Том 4. Плачужная канава
Шрифт:
Изуверским языком тех самых книжек, какими он взасос зачитывался и какие по догадкам Аксиньи Матвеевны и загнали его, сказал он тогда себе, уласканный домом, теплом, матерью старухой и бабушкой об одной ноге, выговорил он слово к слову, попивая чаек московский с московскими домашними сайками –
ведь, нигде, только в Москве такие и пекут! – как пух, легкие, с соломкою.
«Если я допускаю такое недопустимое совместительство семейных связей с аскетическими принципами – жить исключительно для дела, то приходится расстаться с принципами!»
И вот до тех пор не участник никаких восьмерок, ужаснувшийся, если бы кто о таком открылся ему, он первым делом, расставаясь с принципами – с заветами своей одинокой мысли, пустился как раз по этой самой дорожке –
И в первый же вечер своей новой жизни загулял в веселом доме.
Московская Горка – бульвары с Соболевкой и солдатской Грачевкой, – вот его новое и единственное дело без размышлений, книжек и всякой ответственности.
И в день совершеннолетия своего, когда напишет он себе программу жизни – свой собственный завет, отрешась от всяких заветов, он поставит на первое место это новое свое дело:
«Провести счастливую жизнь, причем главный элемент счастья половые, а если удастся, и романтические отношения с женщинами».
Насупленный, дикий – нет, и веселая московская Горка не улыбнула! – оболтус, шатающийся вечерами по бульварам и ничуть не похожий на добродушного Харина, участника восьмерки, ни на Кудрина, пропившего свое безделье в деревне, ходил он кобелем, готовым вскочить на первую встречу – без разбора.
С зимой бульварные шатания кончились – сердце ли сорвал или набило оскомину? – и опять покатил он в деревню к приятелю.
И опять Аксинье Матвеевне горе: что ей с Антошей делать?
Изредка получались письма, извещавшие мать о полном благополучии и совершенном здоровье.
Аксинья Матвеевна просила вернуться.
А в ответах ни слова не было о возвращении, но зато была какая-то непохожая, не будылинская совсем, нежность, точно не он и письма писал.
Нет, это его, он писал.
И недаром в программе жизни – в своем собственном завете он поставил –
«Сопоспешествование счастью близких».
А в близкие само собой первыми попадали мать и бабушка.
«За московские сайки».
Так после насмехался он сам над собой.
А все-таки домой не поехал!
И как ни плакалась старуха, как ни просила, торчал в глуши – какая даль! – сколько верст от московского дома.
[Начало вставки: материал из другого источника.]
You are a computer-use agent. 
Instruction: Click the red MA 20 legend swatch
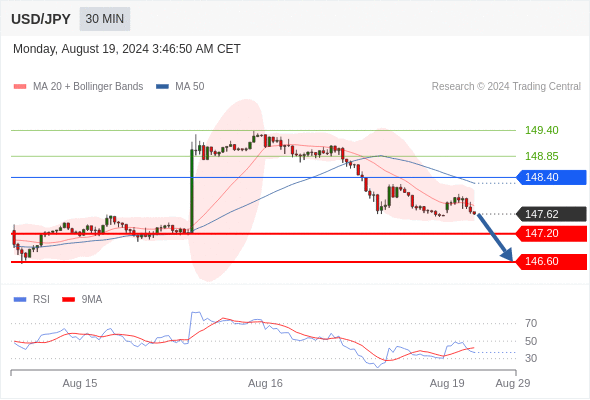coord(20,87)
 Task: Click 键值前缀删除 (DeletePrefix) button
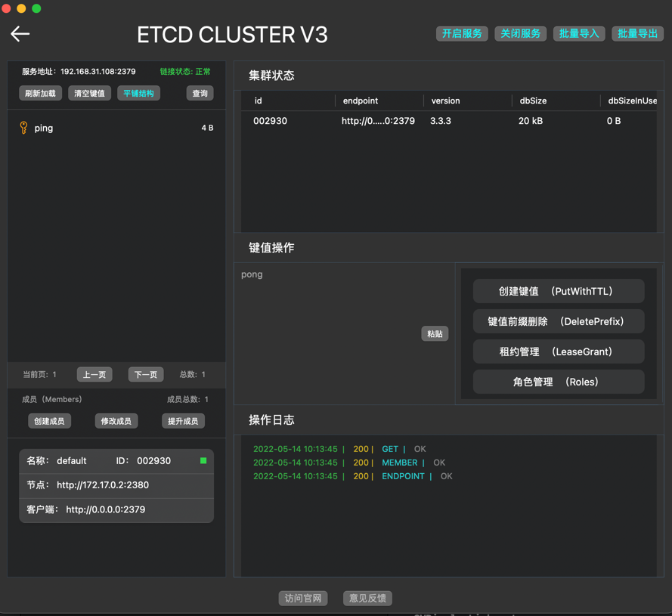[558, 321]
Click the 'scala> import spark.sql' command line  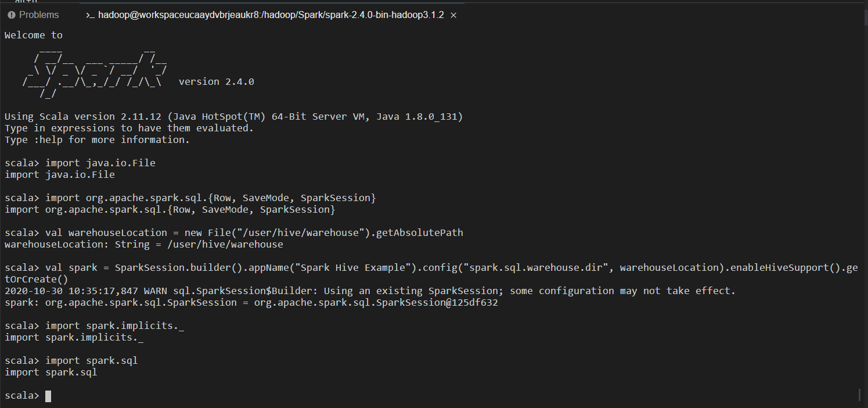(x=71, y=361)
Целый год прожил он безвыездно в деревне.
И тут среди людей невзыскательных, главным образом женщин, он вообразил себя мыслителем – кличка осталась за ним и до сего дня.
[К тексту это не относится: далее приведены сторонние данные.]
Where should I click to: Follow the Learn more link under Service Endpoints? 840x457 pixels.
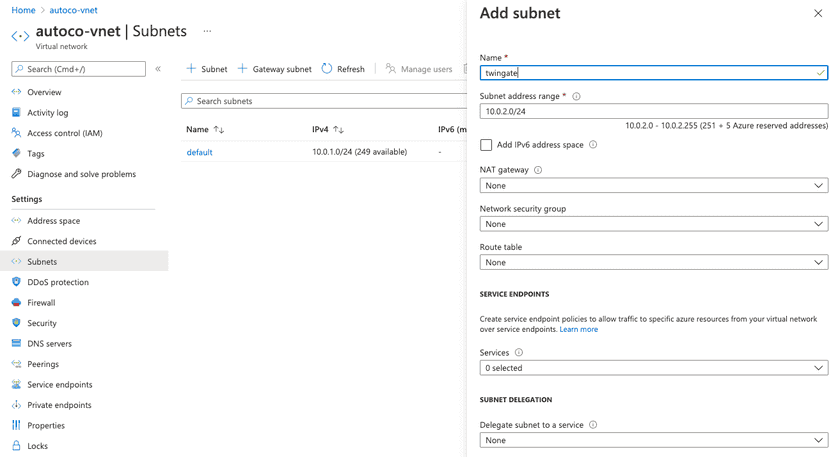click(x=579, y=329)
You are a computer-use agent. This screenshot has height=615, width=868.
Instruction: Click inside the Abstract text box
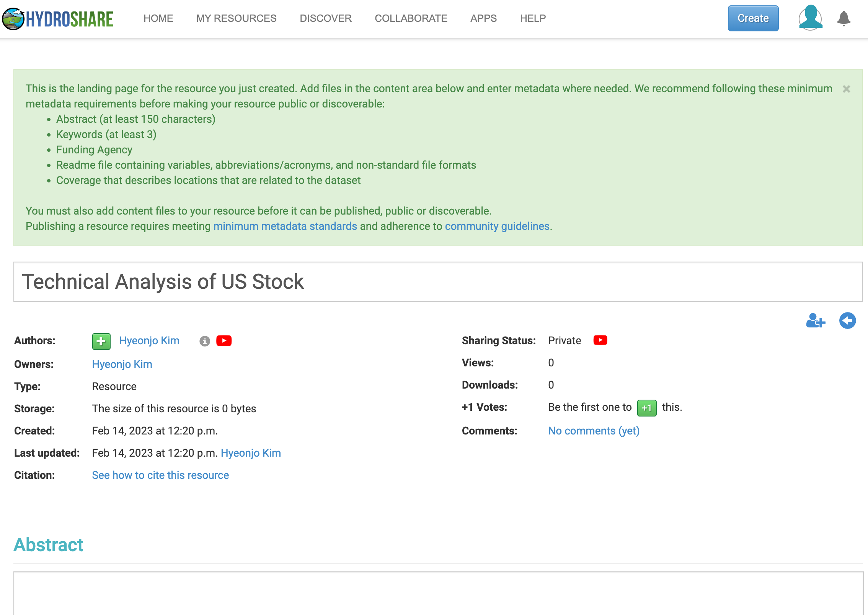[x=438, y=593]
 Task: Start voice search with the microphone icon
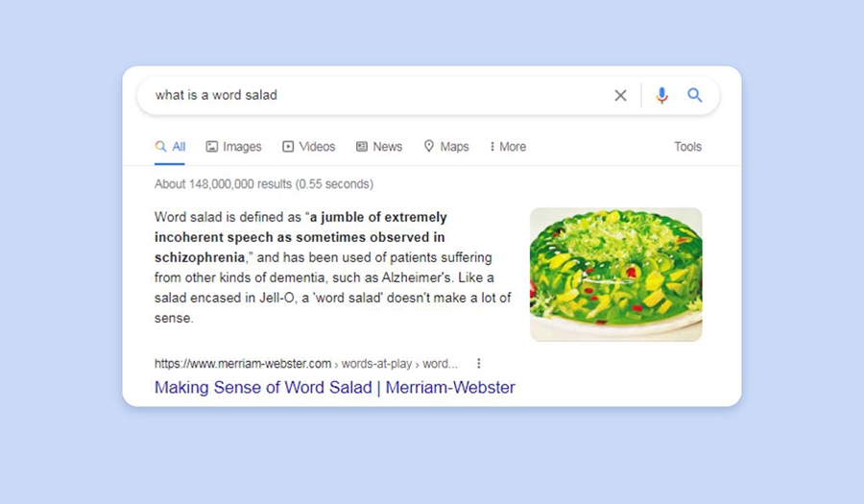click(661, 95)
Да и как было не поддаться лукавому:
за год-то своего деревенского подножного шалопайства он сделал, как сам и уверовал тогда же, величайшее открытие –
о произвольности всякой морали.47
Вверх ногами опрокинув скрижали всяких заветов, он перемешал добро и зло47.
И почил во славе.
А прославив самого себя, возжаждал признания.
И слава стала одним из заветных его желаний.
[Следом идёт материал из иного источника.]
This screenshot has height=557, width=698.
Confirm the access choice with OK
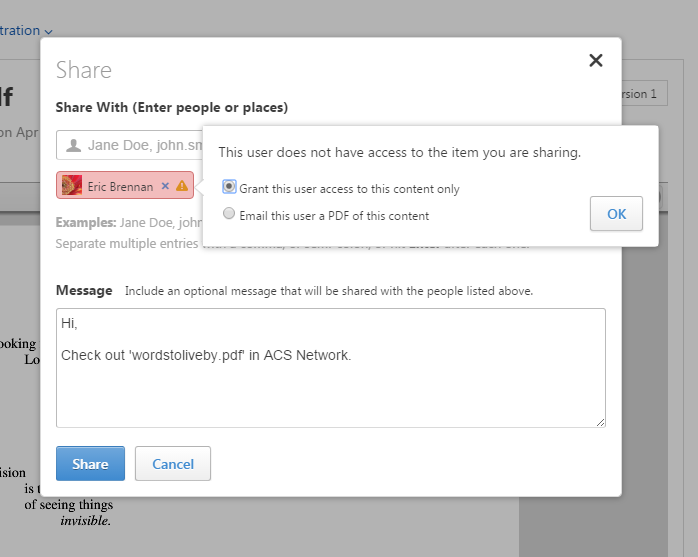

И в день совершеннолетия своего, а оно наступило в дни его собственного прославления, он начертал свой собственный завет на место низвергнутых.
В первую голову поставил он свое счастье –
женщины и слава!
А последним стоял Петербург, – история Петербурга.
Скука ли деревенская, тоска ли по городу, или, как коренной москвич, почувствовал он в Петербурге вызывающее что-то, перевертывающее весь московский завет, вот назло и поставил –
сопосп шествованіе исторіи петербургской.
За год деревенского шалопайства, сделав свое открытие о добре и зле, он всем существом своим понял раз и навсегда:
без непосредственного удовольствия ничего не мило в жизни, а лишь по-милу и цена, и сама жизнь желанна лишь как праздник, удовольствие, а вся деловая сторона жизни, труд, за первенство которого он хотел когда-то умереть, – и скучное и проклятое дело.
«Женщины и слава!» – вот первое.
И к этому весь ум и все заботы.
Померла бабушка об одной ноге.
Известили – не приехал.
И похоронила без него Аксинья Матвеевна бабушку.
А бабушке-то уж как хотелось в последний раз посмотреть на Антошу –
«Посмотрю и Богу душу отдам!»
Приехал он уж проститься с самой Аксиньей Матвеевной:
немногим пережила она бабушку – по одной по дорожке пошла она на тот свет, понесла к Богу два мешочка гостинцев – свое желанное сердце да горькие слезы.
И отнесли Аксинью Матвеевну к бабушке в Покровский монастырь48–
там когда-то в век самосожигающейся «последней Руси» было заложное кладбище – для горемычных, странников, замерзнувших и от напрасной смерти погибших, для всех несчастных,
где нашел себе место покоя Саватей старец – Стефан Вонифатьевич49, кротчайший соборный протопоп благовещенский, духовник тишайшего царя.
Похоронил Будылин мать и уж как есть один остался.
И если понадобилось бы по какому разлучному завету, не надо уж никаких и связей порывать, – все порвано и не по воле немилостивой, а по судьбе праведной.
Впрочем, об этом он и не думал: огненное дело свое он ведь еще тогда похоронил под сайками и всякую память изгладил своим заветом –
счастьем с женщинами и славой.
От матери остались кое-какие деньги да еще и дом у Покровского монастыря.
Что ему делать?
Да что делать – для славы надо что-нибудь выдумывать, ведь женщин-то сколько хочешь – и Соболевка и Грачевка.
Думал Будылин опять закатиться в деревню и там что-нибудь выдумать, написать такое сочинение, чтобы всех с толку сбить.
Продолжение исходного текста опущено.